A re-edited director's cut of the film was released on home video in November 2023.

==Plot==
Note: The plot synopsis refers to the theatrical cut of the film. Differences between the theatrical and director's cut are noted in the Release section.

A nuclear plant in Hong Kong goes into meltdown when a hacker causes the coolant pumps to overheat and explode. Soon after, the Chicago Mercantile Exchange is hacked, causing soy futures to rise. The Chinese government and FBI determine that the hack was performed using a remote access tool. Captain Chen Dawai of the People's Liberation Army cyberwarfare unit is tasked with finding the hacker and enlists the aid of his sister Lien, a networking engineer. He meets with FBI Special Agent Carol Barrett in Los Angeles and reveals core parts of the code in the tool was written by himself and Nicholas Hathaway, his college roommate, during their time at MIT. Dawai requests that Hathaway, who is in prison for hacking banks, be offered a temporary release in exchange for his services. Hathaway, knowing how necessary he is to the investigation, demands new terms: his prison sentence commuted if his assistance leads to the hacker's identification and capture. He is required to wear an ankle bracelet monitor and be accompanied by deputy U.S. Marshal Mark Jessup.
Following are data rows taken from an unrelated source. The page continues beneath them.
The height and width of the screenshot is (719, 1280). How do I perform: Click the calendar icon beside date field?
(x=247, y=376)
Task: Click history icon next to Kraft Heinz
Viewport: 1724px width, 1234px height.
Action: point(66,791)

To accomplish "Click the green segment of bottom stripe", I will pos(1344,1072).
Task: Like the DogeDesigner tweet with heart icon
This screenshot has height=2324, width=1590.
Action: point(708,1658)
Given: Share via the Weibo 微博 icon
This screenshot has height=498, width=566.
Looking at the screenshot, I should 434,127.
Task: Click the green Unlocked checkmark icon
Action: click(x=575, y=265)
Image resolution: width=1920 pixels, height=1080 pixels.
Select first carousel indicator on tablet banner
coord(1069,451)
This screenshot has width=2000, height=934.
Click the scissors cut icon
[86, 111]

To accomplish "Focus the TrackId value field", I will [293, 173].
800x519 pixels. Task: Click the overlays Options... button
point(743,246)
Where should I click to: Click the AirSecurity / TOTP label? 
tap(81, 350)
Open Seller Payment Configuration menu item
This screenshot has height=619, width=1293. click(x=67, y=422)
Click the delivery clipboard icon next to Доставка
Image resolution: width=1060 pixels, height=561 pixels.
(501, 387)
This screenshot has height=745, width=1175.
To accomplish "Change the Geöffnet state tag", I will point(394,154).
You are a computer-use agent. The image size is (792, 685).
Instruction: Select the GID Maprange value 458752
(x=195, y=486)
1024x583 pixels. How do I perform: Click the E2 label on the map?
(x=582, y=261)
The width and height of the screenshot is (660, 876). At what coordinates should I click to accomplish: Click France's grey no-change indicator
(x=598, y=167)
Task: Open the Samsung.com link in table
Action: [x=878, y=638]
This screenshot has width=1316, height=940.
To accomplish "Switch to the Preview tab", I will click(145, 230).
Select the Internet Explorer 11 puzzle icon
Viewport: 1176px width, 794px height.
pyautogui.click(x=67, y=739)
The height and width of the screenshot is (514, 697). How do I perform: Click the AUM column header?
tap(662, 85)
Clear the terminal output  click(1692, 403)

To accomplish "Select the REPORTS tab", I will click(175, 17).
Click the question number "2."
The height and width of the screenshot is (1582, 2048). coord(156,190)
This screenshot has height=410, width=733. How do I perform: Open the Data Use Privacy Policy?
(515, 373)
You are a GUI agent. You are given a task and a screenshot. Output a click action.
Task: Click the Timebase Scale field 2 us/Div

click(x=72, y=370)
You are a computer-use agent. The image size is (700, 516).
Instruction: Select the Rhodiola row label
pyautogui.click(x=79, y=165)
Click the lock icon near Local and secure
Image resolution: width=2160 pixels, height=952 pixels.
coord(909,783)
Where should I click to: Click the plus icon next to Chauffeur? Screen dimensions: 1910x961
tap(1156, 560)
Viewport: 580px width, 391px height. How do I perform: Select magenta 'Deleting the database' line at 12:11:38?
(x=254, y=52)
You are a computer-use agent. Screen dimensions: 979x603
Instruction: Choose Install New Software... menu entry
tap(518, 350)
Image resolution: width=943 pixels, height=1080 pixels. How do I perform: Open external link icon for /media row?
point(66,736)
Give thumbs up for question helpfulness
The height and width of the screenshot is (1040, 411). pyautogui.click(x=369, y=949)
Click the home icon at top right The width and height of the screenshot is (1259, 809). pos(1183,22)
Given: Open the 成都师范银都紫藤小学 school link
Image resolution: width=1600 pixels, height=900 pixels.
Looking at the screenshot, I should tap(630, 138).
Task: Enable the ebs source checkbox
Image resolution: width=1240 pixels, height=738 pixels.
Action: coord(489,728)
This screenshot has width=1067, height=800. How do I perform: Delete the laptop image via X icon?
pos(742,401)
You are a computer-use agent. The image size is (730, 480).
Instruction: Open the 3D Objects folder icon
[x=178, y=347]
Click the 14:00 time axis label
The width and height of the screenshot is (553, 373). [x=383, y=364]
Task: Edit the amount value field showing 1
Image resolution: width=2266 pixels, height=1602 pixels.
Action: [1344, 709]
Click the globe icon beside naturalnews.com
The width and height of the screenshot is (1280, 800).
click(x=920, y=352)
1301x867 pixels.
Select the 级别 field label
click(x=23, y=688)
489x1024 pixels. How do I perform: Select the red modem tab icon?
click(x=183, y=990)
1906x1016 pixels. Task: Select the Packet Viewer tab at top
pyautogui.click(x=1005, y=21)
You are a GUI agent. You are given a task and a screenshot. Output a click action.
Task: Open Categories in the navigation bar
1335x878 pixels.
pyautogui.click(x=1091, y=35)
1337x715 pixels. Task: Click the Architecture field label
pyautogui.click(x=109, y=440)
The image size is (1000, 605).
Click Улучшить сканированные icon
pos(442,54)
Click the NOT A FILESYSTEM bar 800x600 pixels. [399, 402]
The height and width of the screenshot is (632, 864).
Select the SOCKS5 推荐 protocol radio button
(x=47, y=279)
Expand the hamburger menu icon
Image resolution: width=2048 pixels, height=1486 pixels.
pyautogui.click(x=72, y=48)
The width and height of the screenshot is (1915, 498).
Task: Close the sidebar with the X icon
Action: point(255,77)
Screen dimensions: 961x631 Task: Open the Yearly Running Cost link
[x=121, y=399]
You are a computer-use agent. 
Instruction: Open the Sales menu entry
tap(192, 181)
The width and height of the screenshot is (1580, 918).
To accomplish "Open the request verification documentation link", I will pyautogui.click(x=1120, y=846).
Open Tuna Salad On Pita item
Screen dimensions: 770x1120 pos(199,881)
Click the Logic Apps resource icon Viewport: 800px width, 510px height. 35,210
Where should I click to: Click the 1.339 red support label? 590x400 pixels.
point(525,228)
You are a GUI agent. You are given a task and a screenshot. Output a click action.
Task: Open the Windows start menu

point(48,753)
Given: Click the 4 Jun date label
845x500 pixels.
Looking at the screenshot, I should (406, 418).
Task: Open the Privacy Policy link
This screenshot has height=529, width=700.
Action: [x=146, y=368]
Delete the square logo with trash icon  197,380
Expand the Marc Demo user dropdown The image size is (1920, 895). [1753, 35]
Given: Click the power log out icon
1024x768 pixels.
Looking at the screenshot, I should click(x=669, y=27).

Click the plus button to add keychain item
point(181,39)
Hathaway manipulates the update system on Jessup's phone GPS that tracks his location, allowing him to follow his own lead and arrange a meeting with the hacker's partner at a restaurant. While they wait, he tells Lien about his past, but the partner does not arrive. Hathaway discovers a camera watching them and, following it to the connected computer, messages the hacker that he is now on his trail.

Clues uncovered by Dawai and Barrett lead the team to Hong Kong, where they work with Police Inspector Alex Trang. The team traces the stock trade money to a paramilitary operative named Elias Kassar. Hathaway, Jessup, Chen, and Trang, along with a Special Duties Unit team, raid Kassar's hideout, and a shootout ensues in a drainage tunnel, resulting in the deaths of Trang and several officers as Kassar and his men escape.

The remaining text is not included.